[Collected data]
[Start of Attachment]

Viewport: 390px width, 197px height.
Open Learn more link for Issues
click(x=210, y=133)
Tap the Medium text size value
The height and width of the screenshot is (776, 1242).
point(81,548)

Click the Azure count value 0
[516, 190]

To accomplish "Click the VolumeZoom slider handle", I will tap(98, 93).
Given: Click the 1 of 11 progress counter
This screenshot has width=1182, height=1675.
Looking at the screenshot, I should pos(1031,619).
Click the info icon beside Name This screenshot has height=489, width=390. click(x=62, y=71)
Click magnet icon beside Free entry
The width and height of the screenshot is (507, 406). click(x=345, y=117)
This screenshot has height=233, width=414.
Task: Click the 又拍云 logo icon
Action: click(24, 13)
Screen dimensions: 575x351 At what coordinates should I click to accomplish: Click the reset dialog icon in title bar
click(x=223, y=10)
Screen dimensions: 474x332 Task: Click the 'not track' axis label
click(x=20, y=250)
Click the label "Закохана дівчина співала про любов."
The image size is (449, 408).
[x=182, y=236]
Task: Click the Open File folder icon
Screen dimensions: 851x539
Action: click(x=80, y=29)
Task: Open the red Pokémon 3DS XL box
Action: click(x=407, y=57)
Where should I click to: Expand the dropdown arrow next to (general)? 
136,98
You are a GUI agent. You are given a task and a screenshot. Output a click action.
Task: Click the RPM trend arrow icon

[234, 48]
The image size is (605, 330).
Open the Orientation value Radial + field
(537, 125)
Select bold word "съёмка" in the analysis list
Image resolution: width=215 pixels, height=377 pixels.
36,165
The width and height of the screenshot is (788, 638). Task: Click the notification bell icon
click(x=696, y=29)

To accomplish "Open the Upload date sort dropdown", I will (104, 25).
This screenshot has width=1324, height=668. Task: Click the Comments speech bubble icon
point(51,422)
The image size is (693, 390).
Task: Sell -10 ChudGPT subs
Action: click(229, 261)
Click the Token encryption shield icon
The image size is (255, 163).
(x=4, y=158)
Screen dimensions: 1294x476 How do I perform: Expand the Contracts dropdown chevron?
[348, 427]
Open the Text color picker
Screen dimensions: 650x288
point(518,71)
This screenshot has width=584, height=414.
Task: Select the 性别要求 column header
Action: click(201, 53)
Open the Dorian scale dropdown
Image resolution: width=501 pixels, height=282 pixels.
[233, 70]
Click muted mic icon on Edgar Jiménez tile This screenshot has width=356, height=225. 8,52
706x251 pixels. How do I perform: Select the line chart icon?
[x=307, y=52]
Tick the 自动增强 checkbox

[End of Attachment]

▶ **Directions for this task**
Your answer should hold exactly the lines from the one containing "Click the Token encryption shield icon" through the end of the entries above, and nothing else.

▶ **Task response**
Click the Token encryption shield icon
The image size is (255, 163).
(x=4, y=158)
Screen dimensions: 1294x476 How do I perform: Expand the Contracts dropdown chevron?
[348, 427]
Open the Text color picker
Screen dimensions: 650x288
point(518,71)
This screenshot has width=584, height=414.
Task: Select the 性别要求 column header
Action: click(201, 53)
Open the Dorian scale dropdown
Image resolution: width=501 pixels, height=282 pixels.
[233, 70]
Click muted mic icon on Edgar Jiménez tile This screenshot has width=356, height=225. 8,52
706x251 pixels. How do I perform: Select the line chart icon?
[x=307, y=52]
Tick the 自动增强 checkbox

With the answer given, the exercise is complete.